Selfhosted application hardening

TL:DR start here

When I first started my homelab journey, I didn’t think much about securing the services I was deploying. I was more concerned with getting the thing to work more than anything else. As I grew more confident wrangling the applications into doing what I wanted, I started to look for other areas I could improve my skills and the fruits of my labor.

Even though I’ve been interested in cybersecurity since early college, I hadn’t applied that part of my brain to the homelab part of my brain. I thought, “So what if I have holes poked in my firewall and HTTP servers on my LAN?” While I don’t think it’s the worst thing in the world, I thought it was hypocritical of me to be running services at home insecurely while technically being a cybersecurity professional. On top of that, it’d be a great opportunity to get more “real-world” experience (even if it is just at home).

Network structure

My homelab at the time of writing is pretty straightforward. OPNsense box, wireless AP, PiHole running DNS and DHCP, Proxmox server, a NAS, and a few Docker containers. Easy to manage and (theoretically) easy to rebuild when things go wrong.

There are only a few machines in my lab and none of them have weird or unreliable software on them, so I don’t worry about updates breaking anything. This frees me to apply patches as soon as they’re available (with a quick Ansible playbook to save me some time), so patch management isn’t something I’ll focus on in this post. I’ve spent enough time in my professional life worrying about that.

Risk analysis

As mentioned in the intro, I’d done at least a bit of threat modeling with my homelab. Having a flat network with somewhat implicit trust is definitely a risk, but it’s something I tolerate for the moment. I’m more worried about getting dragged into mass scans on Shodan than an intelligent hacker hacking into a Docker container. My internal network may not be perfect, but I have some mitigations in place. I access everything over SSH and disable password authentication and I only use the 5ghz wireless band with reduced broadcast strength to limit the coverage area (and attack surface). Admittedly this doesn’t mitigate the damage of a server VM or container being compromised, but at that point I’m in over my head anyways.

Updated threat modeling

When I was first learning networking, I forwarded ports on my router to various services like a Minecraft server, iPerf3, and simple web servers. Never for an extended amount of time, but I’m sure they got picked up by scanners and were sent malicious traffic. When I realized the risks associated with running services open to the world, I limited my port forwarding to just my Plex server. Unfortunately, after seeing that Plex servers were being used in DDoS amplification attacks, I decided to not open the default port to the world. In order to maintain remote access to the server, I would have to open it up somehow, but some hardening (or at least obfuscation) would make me feel better.

Solution

I migrated my DNS provider from Namecheap to Cloudflare to give me access to their numerous security tools. I set up a tunnel from Cloudflare’s network to my own using their developer documentation. The benefits of this are that 1) Internet traffic sent through the tunnel is relayed from Cloudflare to my home network, which keeps my true IP address from being stored in a DNS record and 2) I don’t have to forward any ports from WAN → LAN since the tunnel goes through my firewall. I experimented with applying extra security policies like IP range blocking and enforcing email 2FA, but doesn’t fit my use case. Still neat.
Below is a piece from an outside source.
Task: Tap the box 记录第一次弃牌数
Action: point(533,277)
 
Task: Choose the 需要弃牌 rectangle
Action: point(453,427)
I pointed the tunnel to my Nginx Proxy Manager Docker container that runs my reverse proxy to a Docker network with various servers. This Docker network doesn’t expose any ports to LAN except 443 and 81, both of which are required for the reverse proxy. I configured split DNS for this Plex host as well, which means that my internal DNS points requests for Plex to its internal IP (so traffic doesn’t go all the way to Cloudflare’s edge and back) and WAN DNS points to the Cloudflare tunnel.